> **Task instructions**: For the listing below, report all lines that hold the word "Soblacktie".

##### Data for the task #####

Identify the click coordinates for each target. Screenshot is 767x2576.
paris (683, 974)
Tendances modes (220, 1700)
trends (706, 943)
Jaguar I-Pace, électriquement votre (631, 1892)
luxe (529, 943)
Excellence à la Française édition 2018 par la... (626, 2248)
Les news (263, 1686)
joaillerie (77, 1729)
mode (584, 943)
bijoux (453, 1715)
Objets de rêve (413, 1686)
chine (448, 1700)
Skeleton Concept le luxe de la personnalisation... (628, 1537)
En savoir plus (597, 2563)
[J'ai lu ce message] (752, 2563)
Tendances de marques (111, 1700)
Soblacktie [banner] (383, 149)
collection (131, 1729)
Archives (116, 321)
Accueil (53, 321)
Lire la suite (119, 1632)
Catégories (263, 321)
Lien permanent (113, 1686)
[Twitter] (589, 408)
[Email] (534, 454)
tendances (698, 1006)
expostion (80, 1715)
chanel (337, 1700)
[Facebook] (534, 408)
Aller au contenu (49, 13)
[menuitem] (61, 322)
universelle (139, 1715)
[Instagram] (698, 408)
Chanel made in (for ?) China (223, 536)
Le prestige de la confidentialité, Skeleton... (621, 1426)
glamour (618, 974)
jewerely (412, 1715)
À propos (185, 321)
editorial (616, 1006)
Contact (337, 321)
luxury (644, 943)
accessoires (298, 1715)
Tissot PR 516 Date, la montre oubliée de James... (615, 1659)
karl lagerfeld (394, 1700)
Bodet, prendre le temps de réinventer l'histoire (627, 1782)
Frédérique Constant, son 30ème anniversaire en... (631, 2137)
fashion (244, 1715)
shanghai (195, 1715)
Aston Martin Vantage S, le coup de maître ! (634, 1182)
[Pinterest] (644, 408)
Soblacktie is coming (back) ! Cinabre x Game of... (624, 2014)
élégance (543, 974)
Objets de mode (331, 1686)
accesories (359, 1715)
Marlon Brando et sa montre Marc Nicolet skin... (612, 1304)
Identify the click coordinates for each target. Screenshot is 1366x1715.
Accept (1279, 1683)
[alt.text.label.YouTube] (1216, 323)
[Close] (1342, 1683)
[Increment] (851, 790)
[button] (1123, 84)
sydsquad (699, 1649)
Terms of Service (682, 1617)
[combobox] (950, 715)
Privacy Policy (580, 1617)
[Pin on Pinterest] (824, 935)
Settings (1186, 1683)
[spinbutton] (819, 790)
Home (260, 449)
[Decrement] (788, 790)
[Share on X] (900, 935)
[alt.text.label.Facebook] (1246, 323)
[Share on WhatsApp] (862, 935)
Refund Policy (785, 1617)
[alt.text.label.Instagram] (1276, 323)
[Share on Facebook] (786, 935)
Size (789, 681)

#####

> **Completed exercise**:
Soblacktie [banner] (383, 149)
Soblacktie is coming (back) ! Cinabre x Game of... (624, 2014)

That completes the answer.